** Start of The records **

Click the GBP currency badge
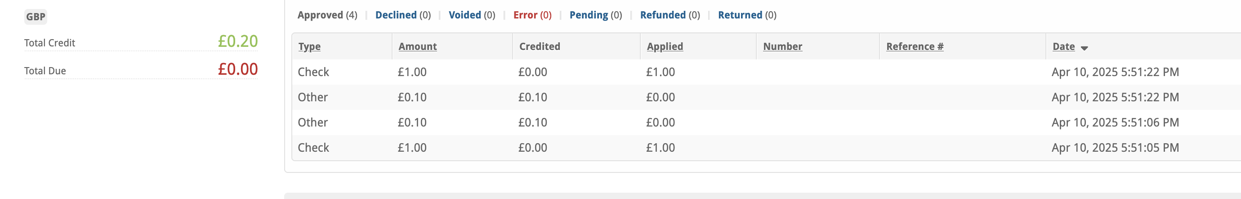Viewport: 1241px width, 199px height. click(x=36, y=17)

** End of The records **
** Start of The records **

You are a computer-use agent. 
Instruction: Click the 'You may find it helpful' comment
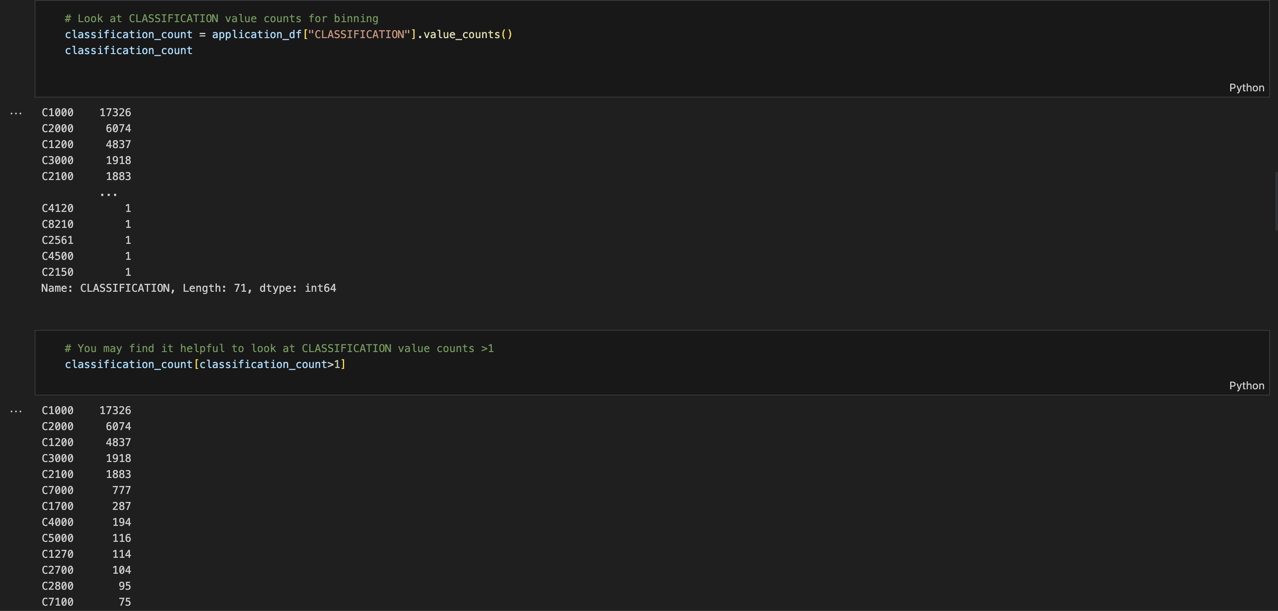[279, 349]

** End of The records **
** Start of The records **

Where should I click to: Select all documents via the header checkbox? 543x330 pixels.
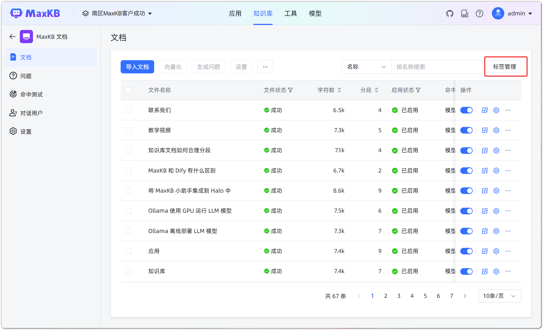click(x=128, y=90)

** End of The records **

### Exercise objective
Please give the part that opens with the line containing "Where should I" and closes with the line containing "click(x=128, y=90)" again, changing "documents" to "files" and leaving everything else as it is. Leave the pictures out of your answer.

### Task response
Where should I click to: Select all files via the header checkbox? 543x330 pixels.
click(x=128, y=90)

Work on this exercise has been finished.